AIM 1:
Copy out the records word for word, from their first line through the line containing "Smart Lookup (459, 102)".

PASSAGE PROVIDED:
I don’t know if anyone noticed that despite Eliphas Levi saying he was listing twenty two letters of the Hebrew alphabet in fact he only gave twenty one!? The missing one is Shin –  which in his system of correspondences in the Tarot section of his Dogme et Rituel de la Haute Magic (Chapter 22 of Transcendental Magic)  is allocated to Trump 0 – the Fool.

This card and image should also give us pause for thought when at the beginning of his next lesson he tells his student to take up his Tarot pack and lay out the sequence of Trumps “in two lines of ten... from one to twenty one”.  This is a mathematical impossibility. He must intend two lines of eleven – with Trump Zero included in there somewhere. The question is – “Where?”

SUPPLIED RECORDS:
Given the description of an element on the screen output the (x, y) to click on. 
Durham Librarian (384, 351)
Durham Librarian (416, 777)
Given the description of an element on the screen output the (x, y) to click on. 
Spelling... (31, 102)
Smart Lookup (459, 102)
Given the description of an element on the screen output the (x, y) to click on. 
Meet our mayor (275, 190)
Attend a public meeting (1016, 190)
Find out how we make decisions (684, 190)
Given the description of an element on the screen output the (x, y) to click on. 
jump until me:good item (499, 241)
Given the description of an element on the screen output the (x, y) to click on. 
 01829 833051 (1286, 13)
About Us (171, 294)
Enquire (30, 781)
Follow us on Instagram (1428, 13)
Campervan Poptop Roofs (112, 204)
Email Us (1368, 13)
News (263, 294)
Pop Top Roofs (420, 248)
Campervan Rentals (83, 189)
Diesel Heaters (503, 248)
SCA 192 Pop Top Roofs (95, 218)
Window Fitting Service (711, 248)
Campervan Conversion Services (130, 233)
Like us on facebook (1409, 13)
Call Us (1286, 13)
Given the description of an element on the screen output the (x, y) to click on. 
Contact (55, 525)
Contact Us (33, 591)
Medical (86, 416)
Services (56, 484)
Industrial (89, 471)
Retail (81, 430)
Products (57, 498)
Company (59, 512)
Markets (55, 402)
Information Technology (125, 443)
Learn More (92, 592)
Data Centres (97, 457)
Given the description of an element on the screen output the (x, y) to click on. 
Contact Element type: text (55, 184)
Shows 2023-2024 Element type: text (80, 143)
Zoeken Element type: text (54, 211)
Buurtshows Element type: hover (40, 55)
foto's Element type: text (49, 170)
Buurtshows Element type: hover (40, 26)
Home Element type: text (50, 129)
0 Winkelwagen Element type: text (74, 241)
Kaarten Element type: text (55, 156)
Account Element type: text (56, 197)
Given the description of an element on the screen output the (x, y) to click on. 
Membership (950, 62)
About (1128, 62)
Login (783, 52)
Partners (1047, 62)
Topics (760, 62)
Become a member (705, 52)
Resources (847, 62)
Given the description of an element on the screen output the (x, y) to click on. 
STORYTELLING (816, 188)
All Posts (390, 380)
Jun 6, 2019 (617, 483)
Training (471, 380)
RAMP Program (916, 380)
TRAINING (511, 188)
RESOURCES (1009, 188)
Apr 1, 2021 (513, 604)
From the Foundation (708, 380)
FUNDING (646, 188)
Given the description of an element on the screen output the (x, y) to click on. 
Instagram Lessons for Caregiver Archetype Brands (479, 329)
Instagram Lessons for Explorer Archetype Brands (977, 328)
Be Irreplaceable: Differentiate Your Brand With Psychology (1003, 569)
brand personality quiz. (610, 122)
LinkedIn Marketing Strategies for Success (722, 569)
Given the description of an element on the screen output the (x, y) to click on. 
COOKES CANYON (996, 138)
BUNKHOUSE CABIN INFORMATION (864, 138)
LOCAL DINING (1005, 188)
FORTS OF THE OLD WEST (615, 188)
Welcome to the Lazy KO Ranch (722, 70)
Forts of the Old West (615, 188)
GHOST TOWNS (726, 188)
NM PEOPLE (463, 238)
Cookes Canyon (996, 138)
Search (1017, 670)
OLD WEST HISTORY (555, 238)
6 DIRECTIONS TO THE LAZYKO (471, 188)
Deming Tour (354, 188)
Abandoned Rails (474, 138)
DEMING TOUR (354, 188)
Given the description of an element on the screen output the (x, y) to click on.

AIM 2:
Carry on the passage about Eliphas Levi and the Tarot trumps from the point where it ends.

EXPECTED OUTPUT 1:
Given the description of an element on the screen output the (x, y) to click on. 
Durham Librarian (384, 351)
Durham Librarian (416, 777)
Given the description of an element on the screen output the (x, y) to click on. 
Spelling... (31, 102)
Smart Lookup (459, 102)

EXPECTED OUTPUT 2:
The answer is plain to see in the book – which he later advises the student to study. It falls between Trumps XX and XXI – the Last Judgement and The Universe. As we shall see from Eliphas Levi’s lessons, and also from the evidence of other French occultists who follow him, they like to see the sequence of Tarot Trumps as the story of a typical initiate (represented by Trump I – the Juggler) going through a series of initiatory experiences that conclude with the final judgement of his suitability for resurrection to the higher life  (Trump XX)  leading him to final achievement in the balanced harmony of Trump XXI. However   should the Last Judgement go against him, then he shows himself to be the Fool – worth nothing!  Or to quote from the book: “A man in the garb of a fool, wandering without aim, burdened with a wallet, which is doubtless full of his follies and vices; his disordered clothes discover his shame; he is being bitten by a tiger and does not know how to escape or defend himself.”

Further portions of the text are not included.